When the sky lightened he tested his limbs to see if they could move and swung himself out of bed. He pissed long and hard out through the door, his eyes fixed on the scribble gums that looked calmly back.
Juice ran down his chin when he bit into a tomato. Wiping his face, he was surprised by the amount of beard hair he was carrying around. He put a can of tea on to steep and sat on the steps reading the day. A yellow cloud in the north signalled work at the sugar plant had begun. A dog barked distantly and Kirk gobbled as Mary took a bath in the dust. There was nothing for it but to go fishing. He wet his lips with tea, pulled on some dirty shorts and an oil-stained T-shirt with the words DETTOL CLEANS across the back. He threw the remains of last night’s meal to the chickens and slotted his reel into the holder on the nose of the truck. He took a pack of frozen green prawns from the cold box and put them in an ice-cream tub of cold water. ‘Prawn net,’ he said out loud. ‘Prawn net prawn net prawn net.’
On the way out to the point, the air was thick with dust. He passed a big white cockatoo standing at the side of the road, looking as if it was waiting for a bus. The creases of its wings were lined with red dust. It watched him pass, feathers ruffled by the breeze, but not in the least bit worried about the truck. In the rear-view mirror the bird shook its head and continued looking up the road in the direction he’d come from. It could be hurt; he’d try to remember to check on it on his way home.

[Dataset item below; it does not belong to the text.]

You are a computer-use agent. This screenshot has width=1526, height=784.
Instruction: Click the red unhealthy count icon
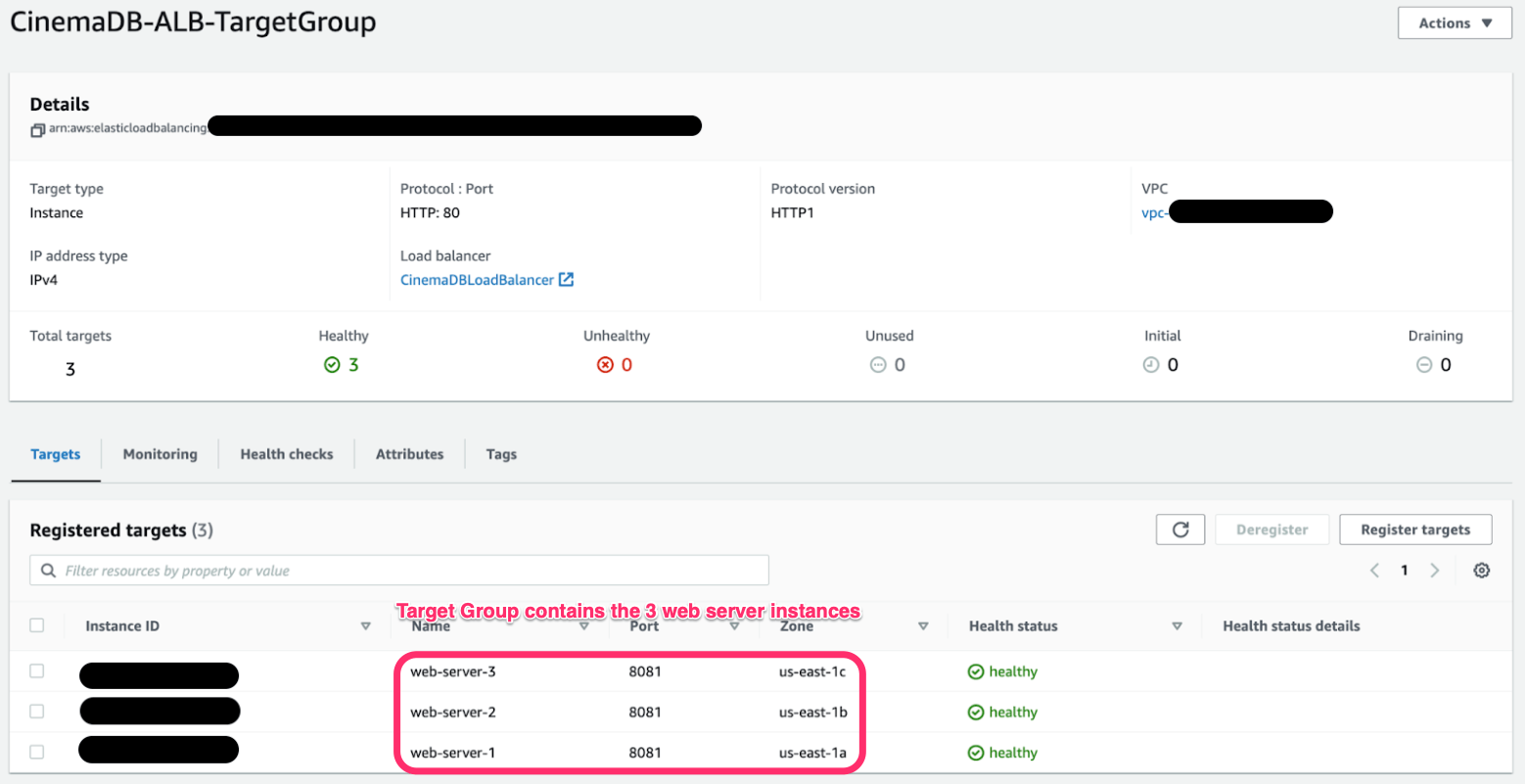(x=605, y=365)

There was no one out at the point and the sea looked soupy. Maybe underneath its surface a dust blew too. He baited up and cast out into the waveless water, the bait plopping like a stone, taking itself down to the bottom with a thud he could feel through the line. There he felt through the pads of his fingers as the prawn rolled in the sand, as it lumbered across small rocks and seaweed. He imagined the sexy-mouthed fish watching it, shaking their heads, rolling their eyes. But he fished on, determined that one of the wrangled tugs on his line would be a fish, not a snag, and that the next cast would be the one. When the sun had melted through the yellow zinc on the tops of his ears he gave himself five more throws.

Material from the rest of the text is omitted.